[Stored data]
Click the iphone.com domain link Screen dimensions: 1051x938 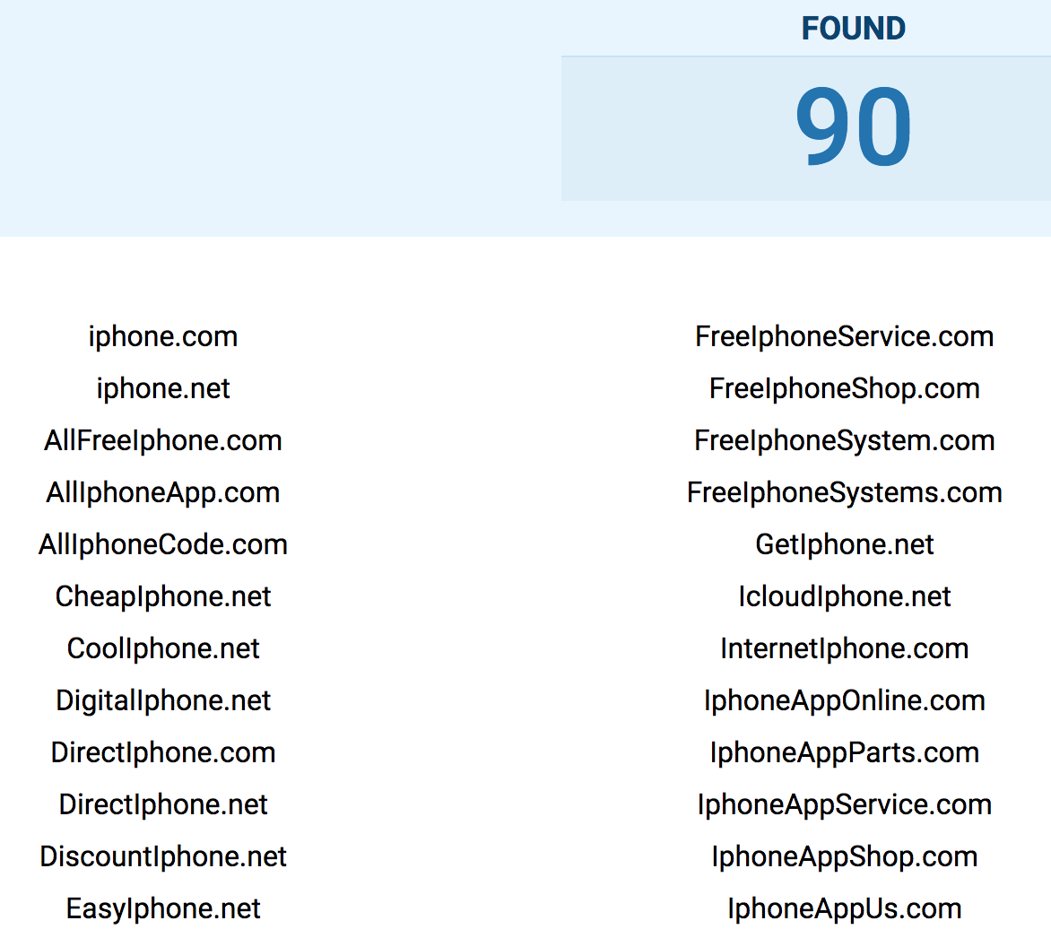click(x=163, y=337)
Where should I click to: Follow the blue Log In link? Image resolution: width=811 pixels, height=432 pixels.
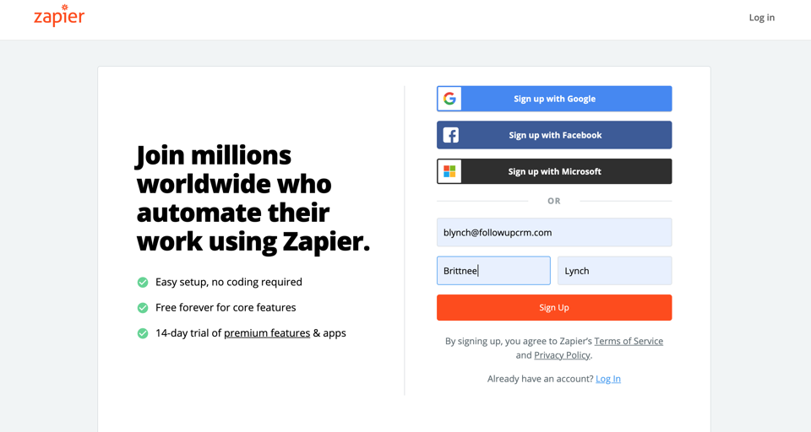608,379
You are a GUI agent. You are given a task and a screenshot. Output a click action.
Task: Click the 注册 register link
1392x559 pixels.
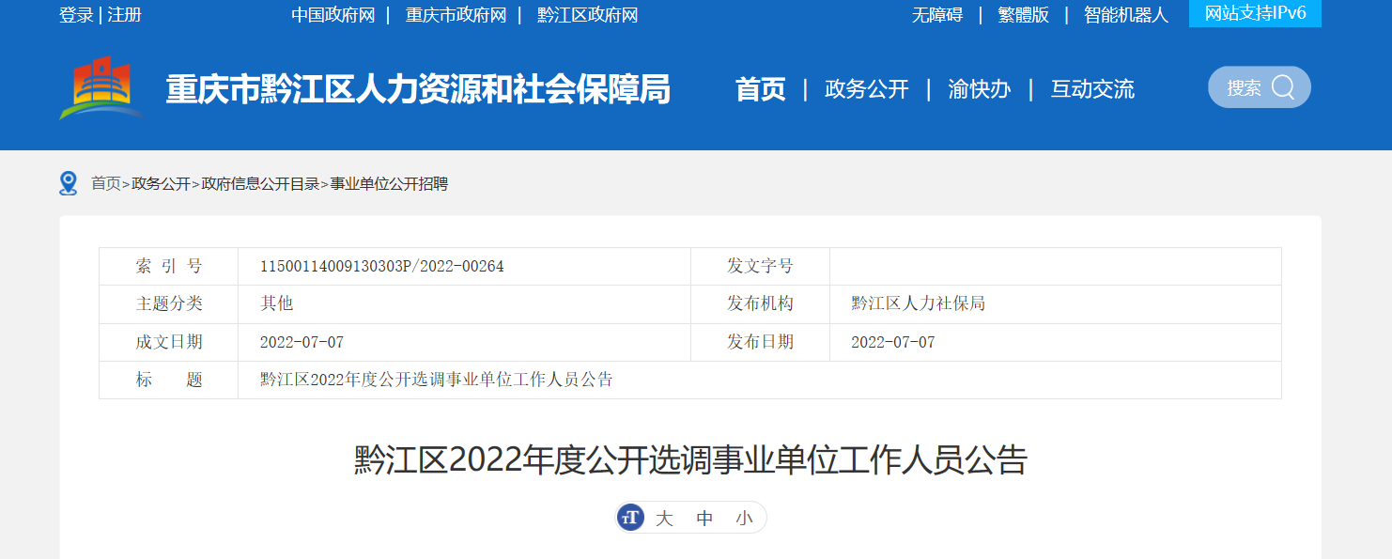(x=124, y=15)
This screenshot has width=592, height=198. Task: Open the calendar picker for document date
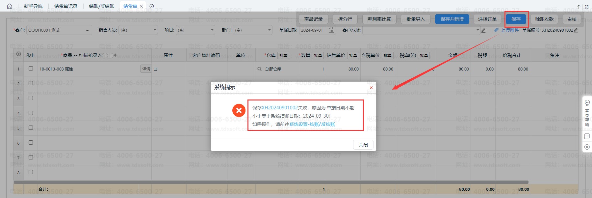(331, 30)
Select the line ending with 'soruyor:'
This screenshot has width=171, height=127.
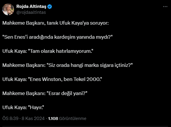pos(56,23)
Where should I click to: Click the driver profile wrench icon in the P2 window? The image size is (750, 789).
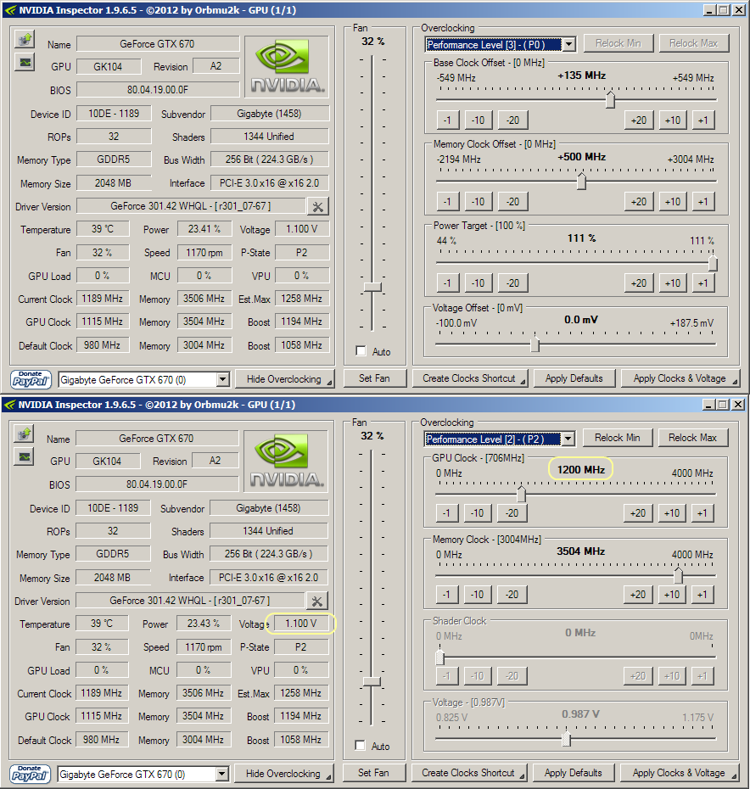click(x=317, y=601)
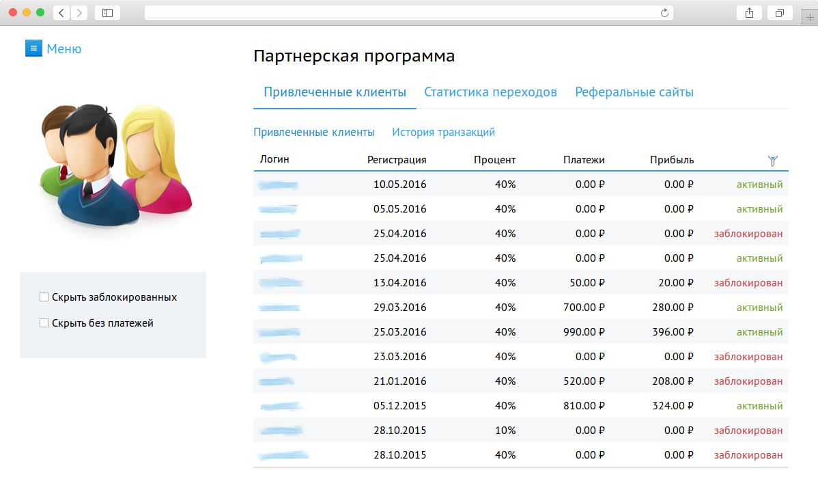This screenshot has width=818, height=490.
Task: Click the Меню text link
Action: (64, 49)
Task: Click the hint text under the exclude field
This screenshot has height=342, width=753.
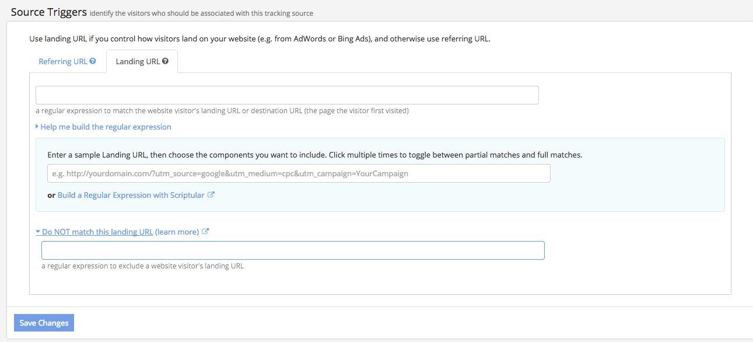Action: pos(142,266)
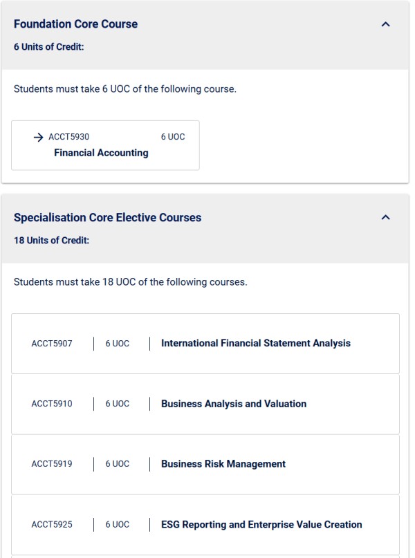The width and height of the screenshot is (415, 558).
Task: Click the ACCT5910 course code
Action: point(52,404)
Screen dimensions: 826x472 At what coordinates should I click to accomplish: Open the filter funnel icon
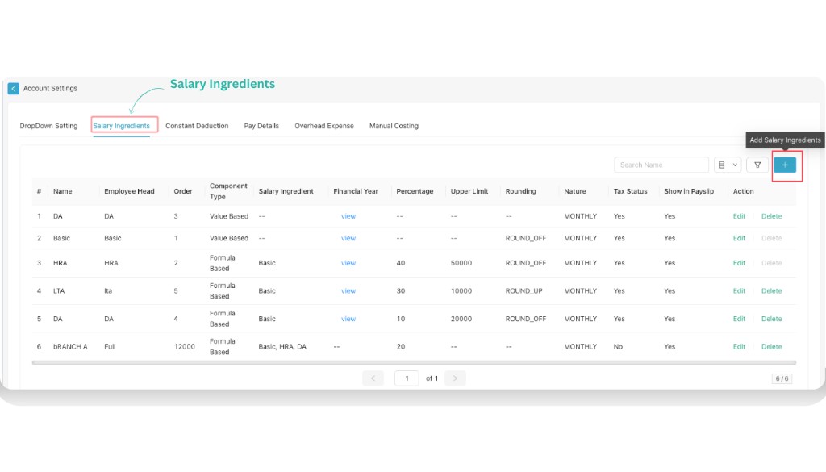pyautogui.click(x=756, y=165)
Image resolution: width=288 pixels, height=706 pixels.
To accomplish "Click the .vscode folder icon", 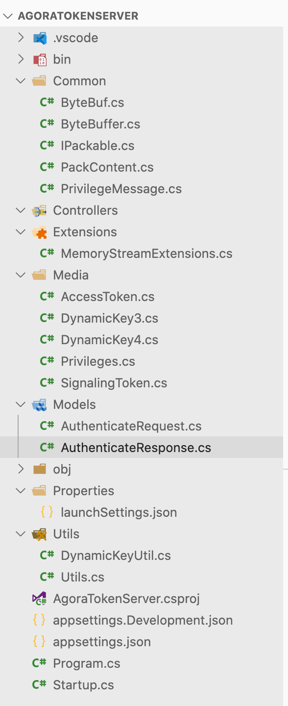I will 39,38.

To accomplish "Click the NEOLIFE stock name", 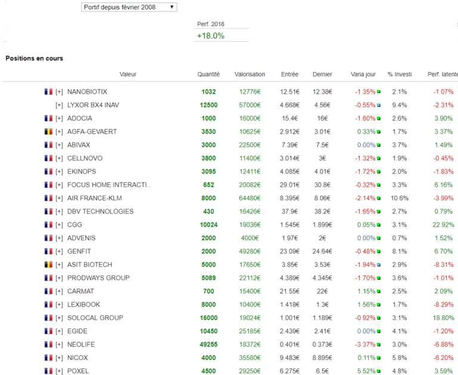I will coord(81,345).
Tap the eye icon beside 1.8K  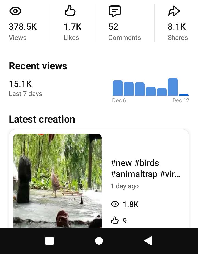115,204
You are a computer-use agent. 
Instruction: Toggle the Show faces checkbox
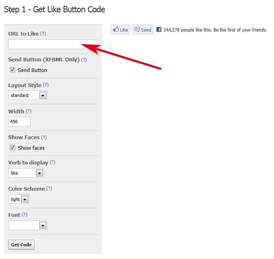[12, 148]
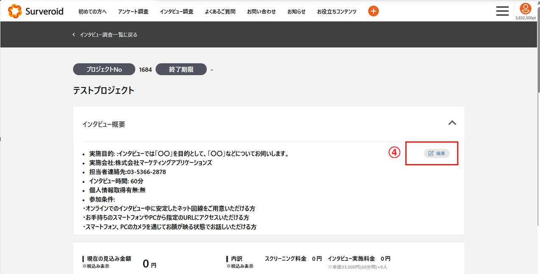The image size is (540, 274).
Task: Click the Surveroid logo
Action: tap(36, 11)
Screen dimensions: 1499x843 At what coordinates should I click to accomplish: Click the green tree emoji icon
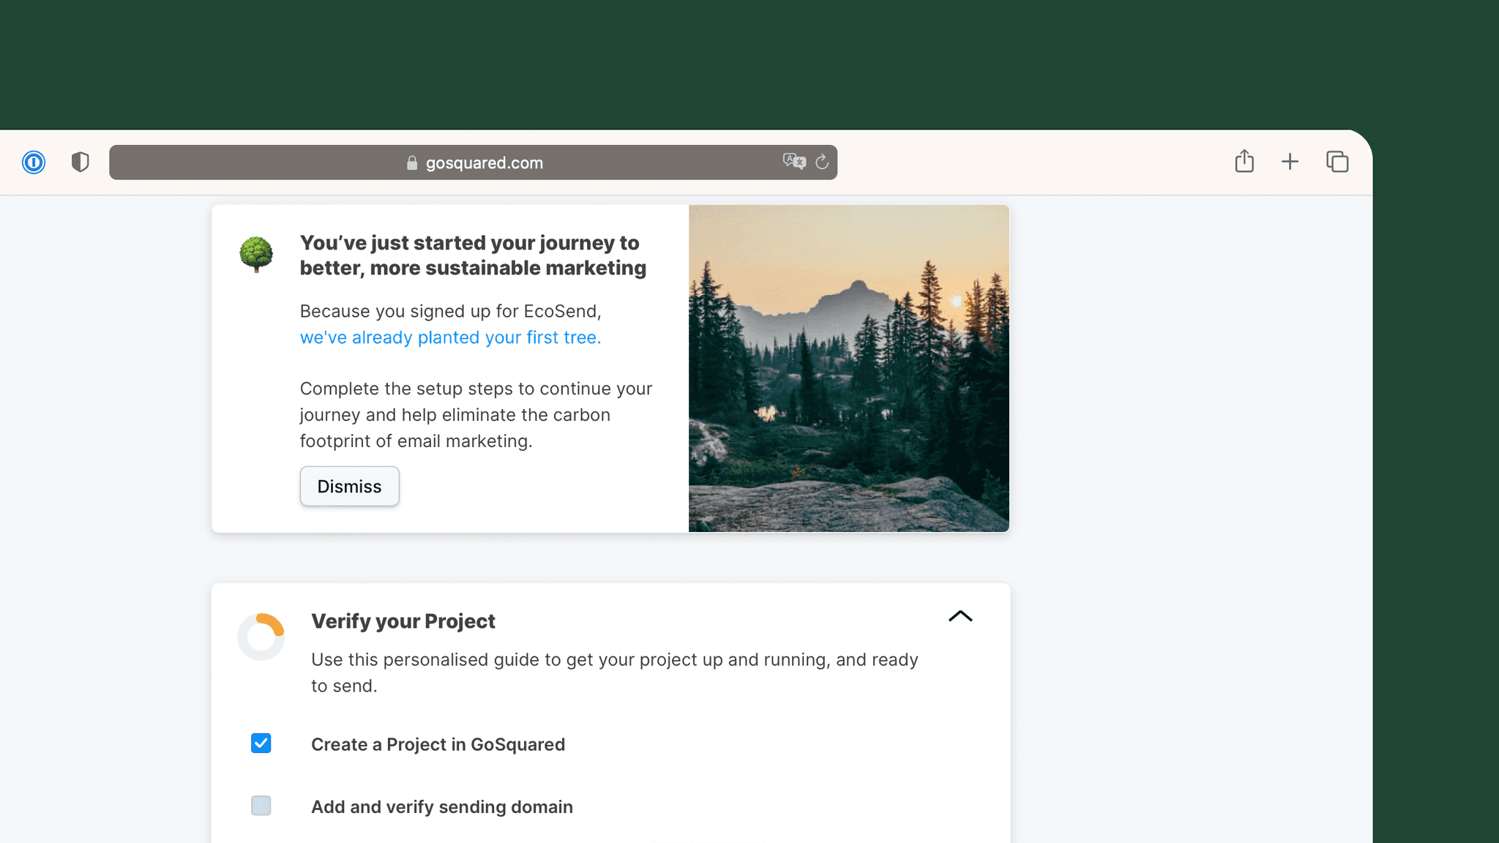[x=256, y=255]
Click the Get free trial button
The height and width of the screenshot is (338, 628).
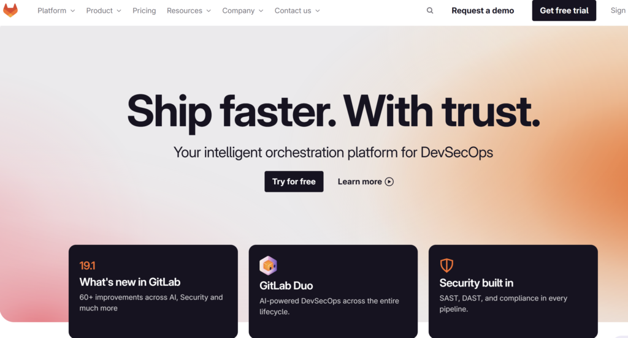[x=564, y=10]
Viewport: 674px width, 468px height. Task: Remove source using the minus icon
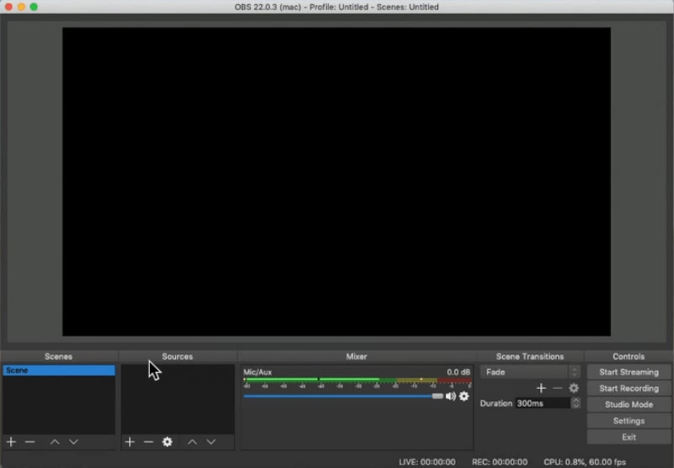(148, 442)
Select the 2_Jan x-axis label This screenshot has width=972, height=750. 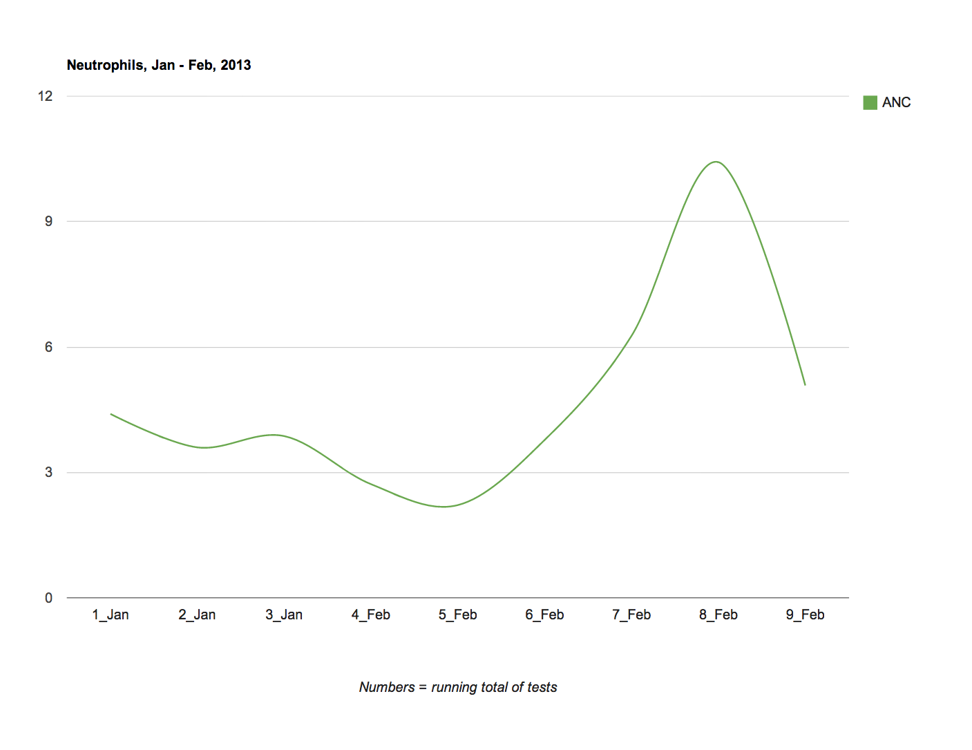click(197, 615)
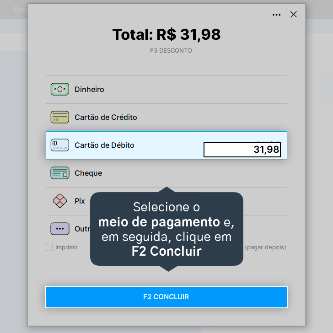This screenshot has height=333, width=333.
Task: Click the Dinheiro cash bill icon
Action: pos(59,89)
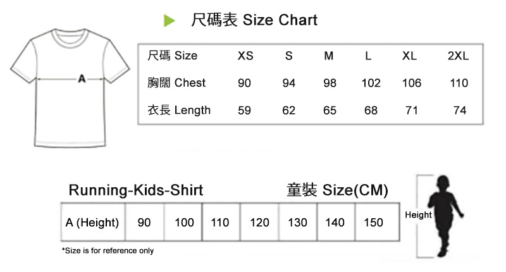
Task: Click the XL size column header
Action: pos(409,56)
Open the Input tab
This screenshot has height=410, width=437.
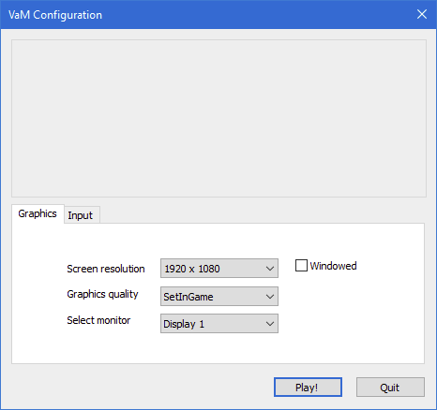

* WHAT TO WORK ON: Filter the records for lines holding the string "agent". Copy each one.

* EXERCISE ANSWER:
You are a GUI agent. You are given a task and a screenshot. Output a click action.
You are a computer-use agent. 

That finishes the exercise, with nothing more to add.